IV

335 46 1
                                    

Dia sudah lupa kapan terakhir kali apartemennya sunyi senyap. Mendengar betapa berisiknya seseorang di dapur, Jeno rasanya benar-benar merindukan masa tenangnya.

"Kau ingin aku menggunakan kecap manis atau asin?" pertanyaan itu terdengar sangat lantang baginya. Diteriakkan oleh seseorang yang sama dengan yang terus membuat keributan sejak kedatangannya beberapa jam yang lalu.

Jeno menenggelamkan wajahnya sendiri pada bantal dan menghela nafas disana, sedangkan tubuhnya yang hanya terbalut celana training dan kaus lusuh berbaring terlentang di sofa tanpa berniat untuk bangkit atau sekedar menjawab pertanyaan yang diajukan untuknya.

Pikirannya kosong melompong, atau setidaknya memang itulah yang terjadi sejak pagi tadi. Tidak ada suara apapun yang mengisi kepalanya, tidak ada yang menggerutu, merengek, tertawa, atau menangis sekalipun.

Seharusnya dia merasa senang, tapi nyatanya hal itu malah membuatnya pusing bukan kepalang.

“Sudahlah,” Renjun menjatuhkan diri di atas karpet, meletakkan nampan camilan yang dibawanya dari dapur dan meraih remote televisi. “Usia kalian akan mencapai dua puluh lima, itu sangat normal jika adikmu merasa perlu untuk tidak merecoki kepalamu beberapa menit saja.”

Seseorang yang terbaring di belakangnya masih memejamkan mata dan berusaha kuat untuk mencari tahu apa yang terjadi dengan saudaranya.

“Itu tidak normal bagi kami,” katanya. “Mana mungkin dia tidak menghubungiku seharian penuh, menurutmu—”

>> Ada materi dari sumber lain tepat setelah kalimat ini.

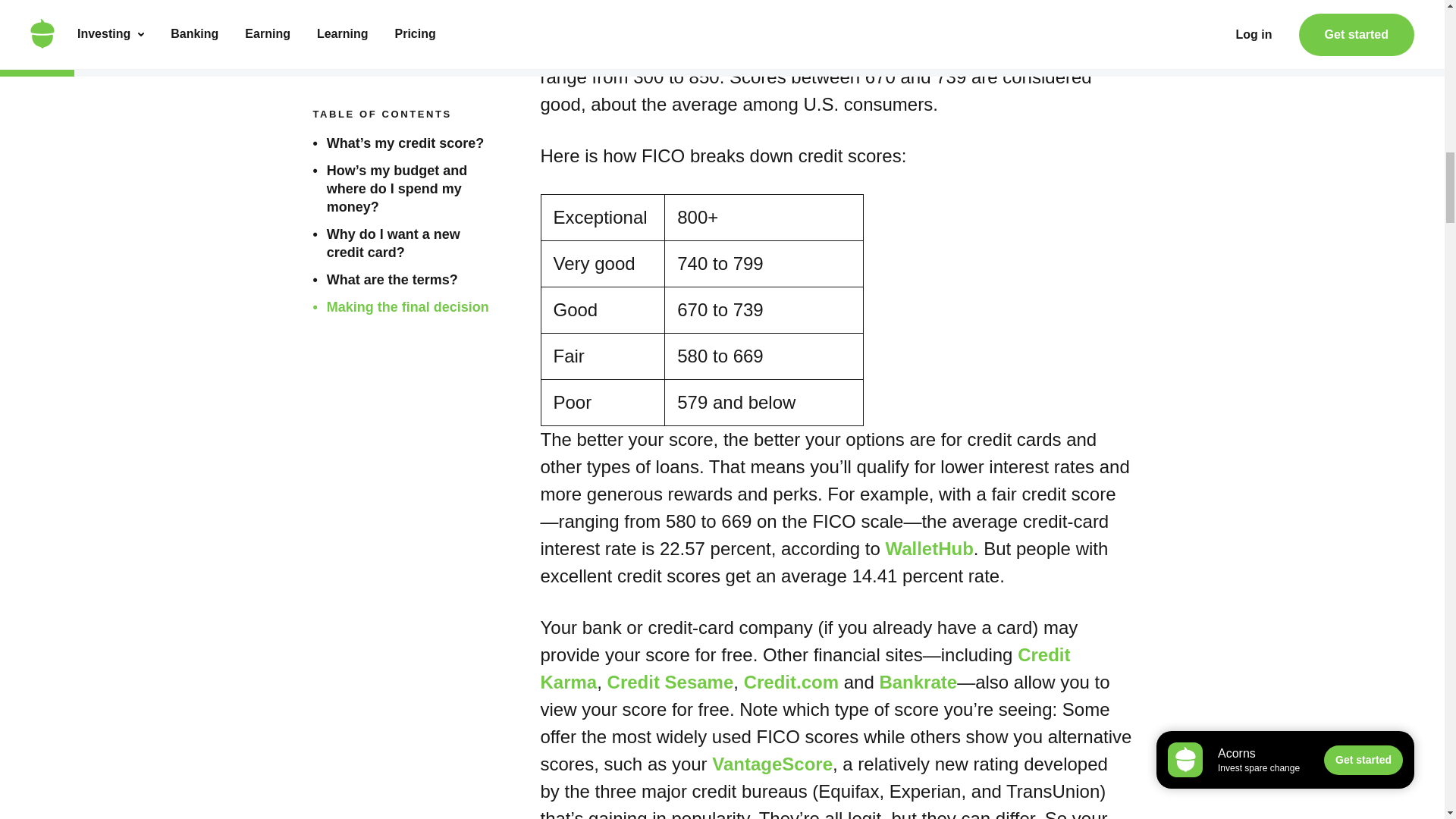
Credit Karma (805, 668)
WalletHub (928, 548)
FICO scores (968, 22)
Credit Sesame (670, 681)
Credit.com (791, 681)
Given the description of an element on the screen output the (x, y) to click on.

“Menurutku,” Renjun nyaris memekik. “Lee Jeno, tidakkan sikapmu ini sangat kekanakan? Kenapa bagiku kau lebih terlihat seperti seseorang yang kalang kabut karena tidak menerima kabar dari kekasihmu?”

Jeno hanya membalasnya dengan gumam kesal, tapi laki-laki itu bangkit dari posisi berbaringnya dan mulai bergabung dengan temannya untuk menghirup makanan dan menonton televisi tanpa minat.

“Cobalah bersikap normal,” kata Renjun. Mulutnya menggembung karena terisi penuh dengan makanan, “jangan menggunakan kepalamu untuk menghubunginya, gunakan ponsel. Pakai alamat surelmu untuk bertukar pesan juga, itu akan terasa lebih manusiawi dan kalian akan terbiasa nanti.”

“Renjun,” Jeno tersenyum miring. “Bagaimanapun usahanya, kami memang tidak normal. Dan sejujurnya, aku dan saudaraku tidak perlu bersikap manusiawi. Kau tahu kalau kami—”

Dia tidak lagi melanjutkan ucapannya saat Renjun dengan sengaja menampar mulutnya dan mendorong tubuhnya dengan kasar pada sofa.

“Sialan kau,” umpatnya. “Tidak bisakah kau sedikit menghargai rasa peduliku? Sikapmu itu benar-benar membuatmu terlihat tidak manusiawi.”

Jeno tertawa menyaksikan temannya yang bersungut-sungut. “Tidakkah sia-sia kau merasa kesal? Nyatanya kau menikmati fakta bahwa temanmu ini bukan manusia normal. Santai saja Huang Renjun, aku tidak merasa tesinggung.”

“Dulu, dulu sekali, kau tidak tahu betapa aku sangat takut dengan suatu hal,” kata Renjun. Laki-laki itu melipat kakinya di depan dada, memutar tubuhnya menghadap Jeno dan memasang ekspresi wajah sendu sebaik yang bisa dia lakukan.

“Kau tahu aku punya paman yang agak sinting,” lanjutnya. “Benar-benar sinting dan seluruh keluargaku mengakuinya meskipun kami masih menyayanginya karena dia adalah keluarga. Tapi tahukah kau apa yang menakutkan? Diantara belasan keponakannya, kenapa hanya aku yang selalu tertarik dan menanggapi semua kisah-kisah konyol yang dia ceritakan? KENAPA?!”

Jeno tidak bisa menghentikan tawa saat kakinya kini disentak dan dipukuli dengan brutal oleh Renjun yang masih memasang ekspresi kesal yang mutlak. Dia melampiaskan rasa kesalnya yang tiba-tiba mengudara pada satu-satunya obyek hidup di depannya.